Playing Poker with Your Hand Face-Up

If you’re unfamiliar, check out a brief primer on the Stud 8 rules

Playing poker with your hand face-up is not very much fun. If you don’t believe it…try it and see! Or think of playing against an opponent whose hand is face-up. Wouldn’t that be fun (and very profitable)?

In poker education, we endlessly preach the virtues of having a “balanced” strategy. By this we mean playing a strategy such that in every betting sequence, we threaten to have a variety of types of hands. When we would value bet, we are also sometimes bluffing. When we flat call, we will sometimes be raising on some future street and so on. The reason for this is precisely because playing with your hand face-up is not very much fun.

In some games, like hold‘em, this is really quite possible. There’s a certain symmetry to that game that makes it very easy to play in a more or less balanced manner with a little thought. This is because each player has two face-down cards, and those cards interact with the community board cards in the same way from player to player. So in some sense, you could “have anything.” Many players have put prodigious numbers of hours into balancing their hand distributions in all common sequences; the result is a strategy that is very hard to read, where they are concealing as much information as they can in the course of the betting. There’s a limit to this, of course, because we want to get extra money in the pot with the best hand. So while it would be difficult to guess the hand of a player who checked and called on every street, that player would probably lose so much that it wouldn’t matter.

Sometimes, though, you might find yourself in a spot where you basically just have to turn your cards over. Consider the following stud 8-or-better hand, which was played in one of our poker classes*:

You: (A6)2
Y: (??)4
Z: (??)7
(other dead cards: QJ983)

You bring it in, and Y completes directly to your left, first to act. Z then raises after one player folds between them. It’s folded back to you. Both calling and raising are okay here, but let’s say you decide to call. Then Y raises again, Z makes it four bets, and suppose you make it five bets (the cap) and the two others call.

X: (A6)2A
Y: (??)4A
Z: (??)79

Great! Now you have a pair of aces and three to a low, and one of your opponents missed. You bet, Y calls, and Z calls.

X: (A6)2A6
Y: (??)4AT
Z: (??)79K

This gets better and better. You’ve made aces up. Now both your opponents apparently missed. You almost certainly have the best high hand, and Y is the only one who might have a low draw. Z seems to have missed on both fourth and fifth, so it seems clear to value bet. Y calls. That wasn’t unexpected; he probably has a good low draw. The unexpected thing happens now; Z raises.

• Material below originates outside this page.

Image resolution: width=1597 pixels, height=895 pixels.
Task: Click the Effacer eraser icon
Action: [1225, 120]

Honestly, I wouldn’t have blamed you for mostly forgetting about Z after his fifth street card. It’s hard to see how the cards he’s caught could have helped him and you and Y are both showing decent boards. Now let’s think: What could he have? Remember, five bets went in on third street, and he was doing some of the raising. So he probably started with some premium-ish hand. What could it be? Could he have, say, kings up? It’s hard to see a hand containing one king that would have wanted to put five bets in on third street. So what are we left with? (KK)79K is a candidate. Maybe all those bets against two players with (KK) is a little loose, but it’s at least plausible. Also (77)79K is a candidate, if he waited to get the raise in on fifth. It’s hard to really think of any other hands that he could reasonably have. It’s hard for him to flat-out bluff here, because you could just have a low already, and Y probably has a low draw. And if Z does have trips, it’s hard to blame him for raising here, because while you caught a low card, it’s not a great straight or flush card, and Y missed completely. So if he wants to extract money, now’s the time; he doesn’t want to wait for you to catch even more low cards on the next street, or for Y to catch a low when you have a high hand or pair+low draw.

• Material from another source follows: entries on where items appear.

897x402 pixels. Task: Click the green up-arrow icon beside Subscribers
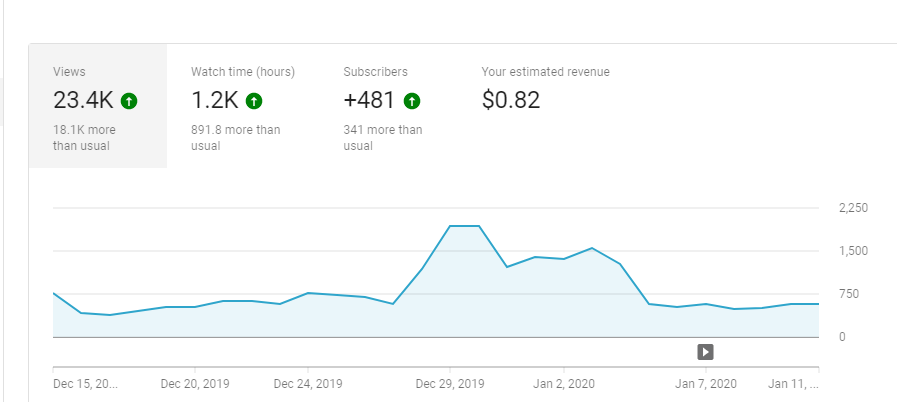(x=412, y=102)
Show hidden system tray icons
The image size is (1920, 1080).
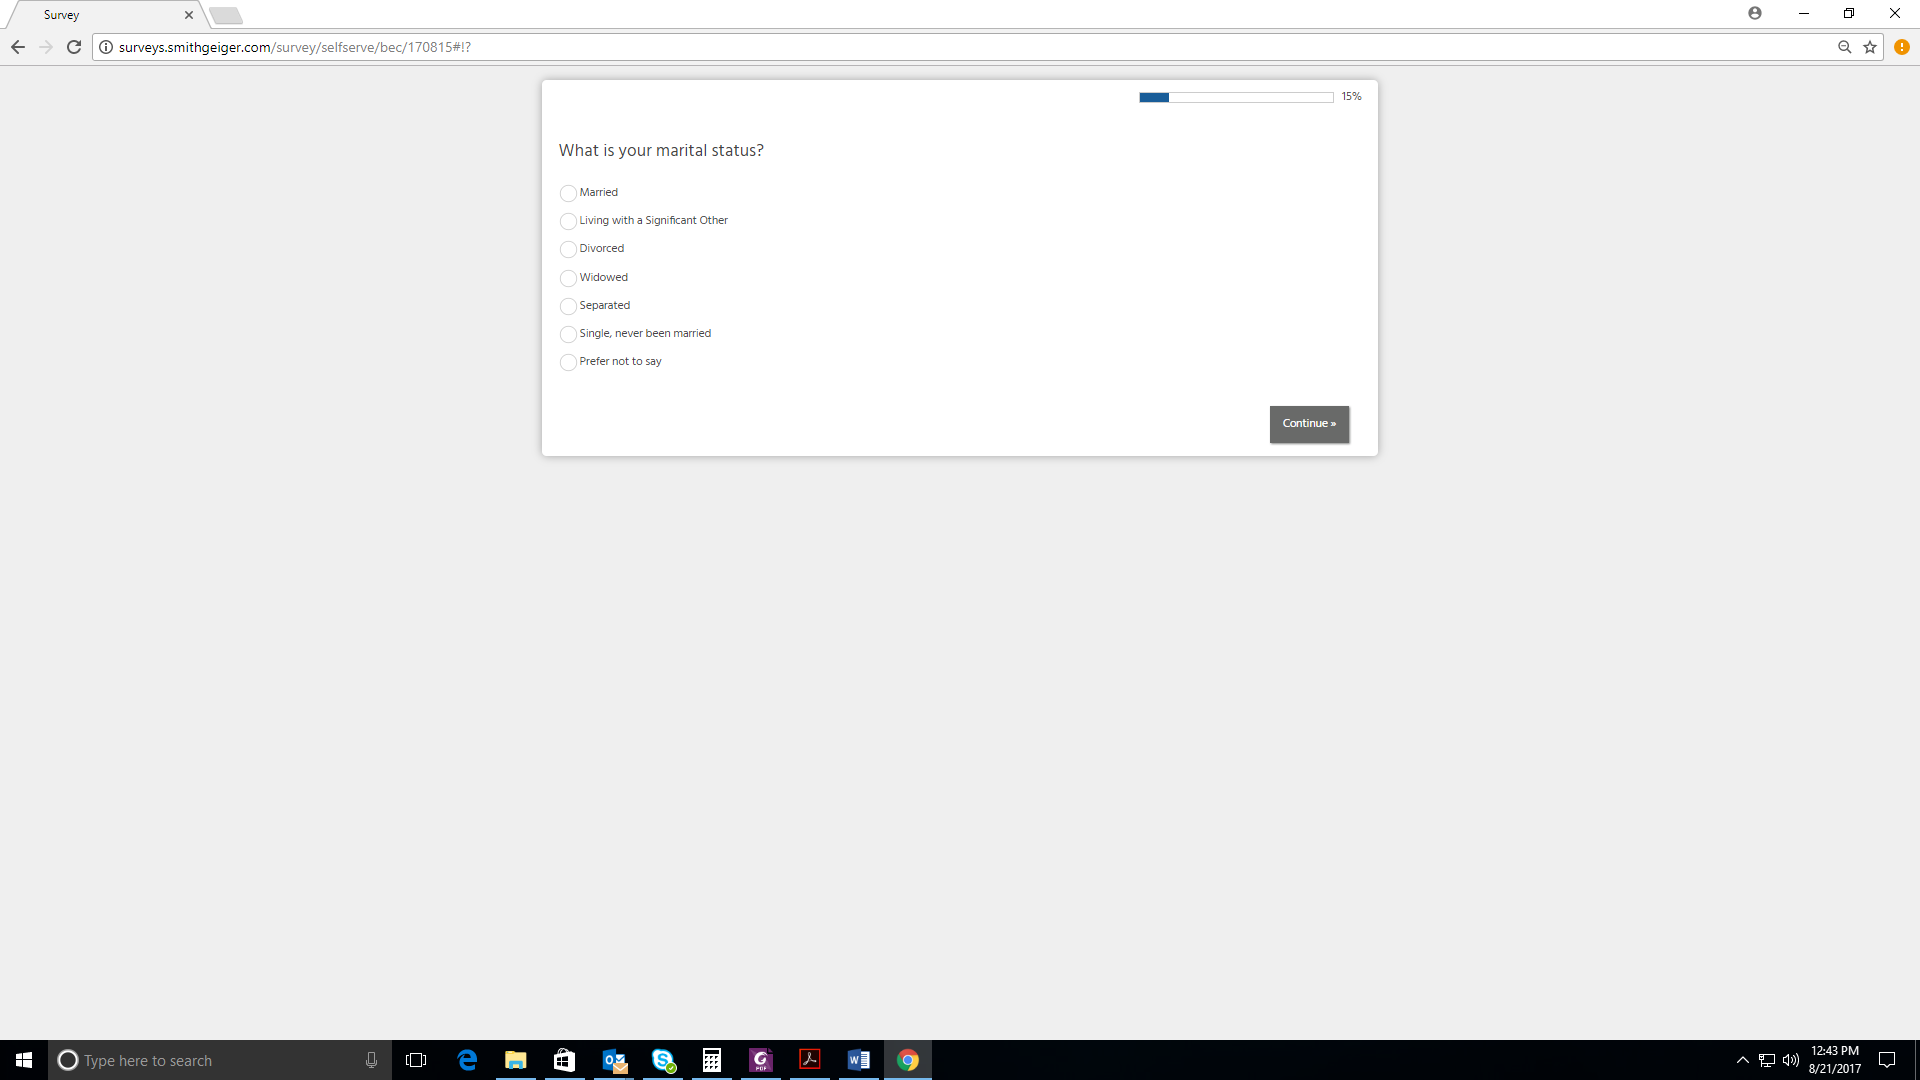point(1743,1060)
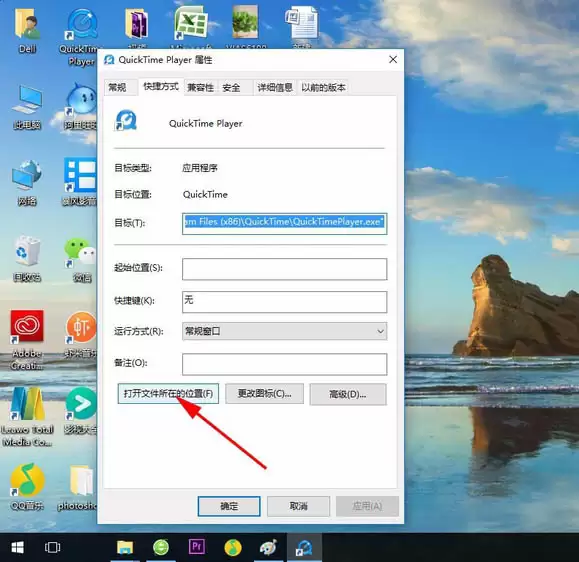The height and width of the screenshot is (562, 579).
Task: Click the Task View taskbar icon
Action: click(x=52, y=547)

So now what are your chances against trips? You have two pair, so an ace makes you a better full house. And Y has an ace. So let’s say there’s one ace left in the deck, out of 32 cards. There are probably two sixes left as well, which will win for you most of the time, but not always because the trips might fill up, and when they do, it will cost you extra. Additionally, you might back into a low. Let’s call that one card worth of equity. So say in the end you are going to win the whole pot 1/32 of the time, and win half the pot 3/32 of the time (high or low). The pot contains about 15 big bets. You’re going to have to call bets on at least this street and the next, to win a pot of maybe 18-20 bets. So your equity in the pot is going to be approximately 1.6 bets vs. the two you will have to put in. Now the future action is complicated. Some things are good for you, like when you get extra bets because you’ve made a concealed aces full. Some things are bad for you, like when you make sixes full but lose to kings full, or when you get whipsawed by the high and low on later streets. Nevertheless, you have to make a decision now. And based on this analysis, it seems the right thing to do is to fold.

So we went from being really happy about how the hand was unfolding, and thinking about how to extract the most money from our opponents to folding a pretty strong hand in a big pot in just one action. That’s a lot of information. And even though the action at the table was to raise…the raise was really accompanied by Z turning over his cards.